Learn more about the mayor here.

Faith leaders panel highlights

Imam Dawood Yasin, director, Islamic Center of Great Austin

This is radical. If you’re putting forth kindness as an act every day, in a world where you think it would be normalized, it’s actually radical. I’ll use a fancy term that one of my colleagues at college loved to use all the time. There is this reality of metaphysical causality. So, if we believe that there is a return on investment in goodness from God, then I think it makes it quite easy to link arms and move forward because in helping you, I’m helping myself because I’m looking for assistance and aid in help and strength from God.
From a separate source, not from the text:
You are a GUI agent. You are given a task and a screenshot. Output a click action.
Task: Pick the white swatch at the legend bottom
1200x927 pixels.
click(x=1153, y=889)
Rabbi Samuel L. Spector, Congregation Kol Ami

We say in our tradition upon three things the world stands. One is the study of the Torah. One is the worship of God, and one is performing acts of kindness, and that is the essence of who we are and what we try to do. We are challenged to see holiness and godliness in every single person. And if we can't find any, a tiny bit, and some people can be challenging, but if we can't find the tiniest bit of holiness and godliness in each and every person, we're committing an act of blasphemy.

Rev. Phyllis A. Spiegel, Episcopal Diocese of Utah

I used to talk a lot about basic human kindness and that was my catchphrase, that basic human kindness is the base level for how we should be in this world. I realized that kindness was my earliest theology because it supersedes all faiths, all divisions that we normally put up—that we should be kind and that’s the lowest bar there is and it’s sometimes the highest bar to achieve.
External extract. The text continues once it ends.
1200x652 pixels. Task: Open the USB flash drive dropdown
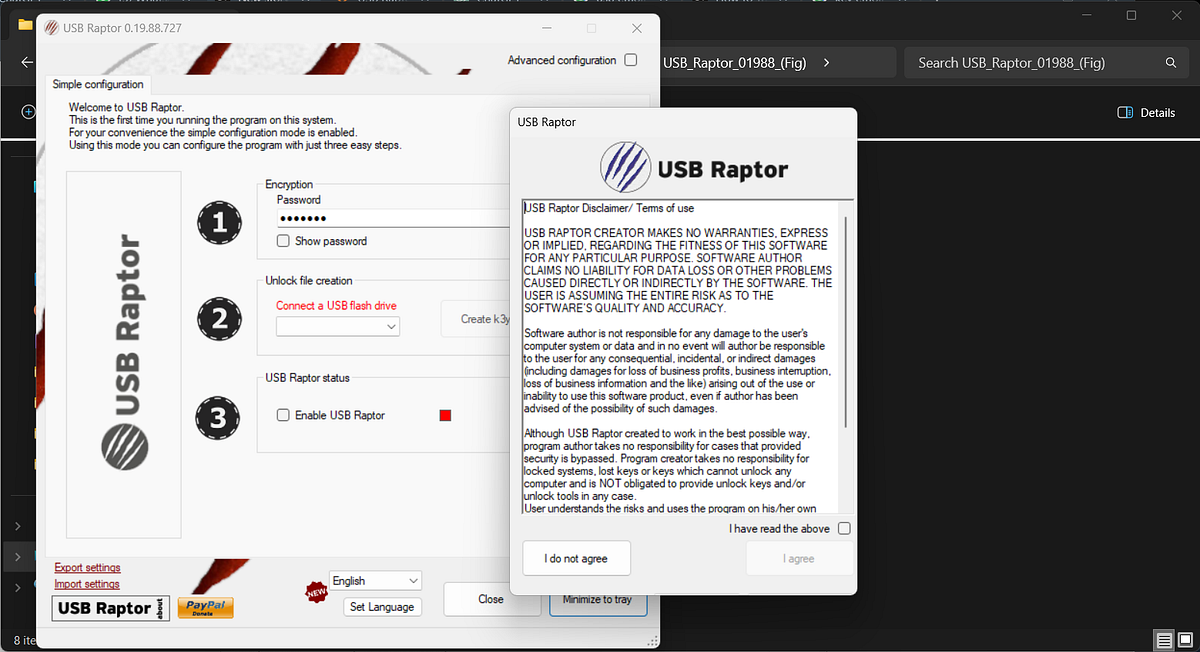click(337, 326)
Elder Brian K. Taylor, general authority seventy, The Church of Jesus Christ of Latter-day Saints

The word intentional is a great word. Intent is a great word. But compassion moves us from within to stop what we’re doing [to be kind to one another]. When you see somebody with a flat tire on the road, is that an inconvenient irritation because I’ve got my Franklin Day Planner and my whole day is planned, there is no way I can stop? Or is it an inspiring intervention, and I allow the space, in my organized day because I have compassion? Because it doesn’t matter what religion or race, somebody who’s got a flat tire or anything else happens. Ultimately, I am moved to act because we’re all sisters and brothers.
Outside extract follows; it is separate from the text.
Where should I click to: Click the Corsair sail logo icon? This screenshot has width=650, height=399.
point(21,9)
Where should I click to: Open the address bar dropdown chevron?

Archbishop John C. Wester, archbishop of Santa Fe

I think kindness has to be mediated through relationships. And so, the first step is just to get to know each other and to really regard the uniqueness of each individual human being. We have this opportunity to meet each other and to relate with one another as persons, authentic persons, not the masks that we put up. The first language of God is silence. I think we need to foster a sense of appreciation for silence. It’s that silence that gives us the opportunity to be intentional about kindness, to take a few moments each day and to be quiet and to silently think about kindness, to think about ‘Have I been kind today?’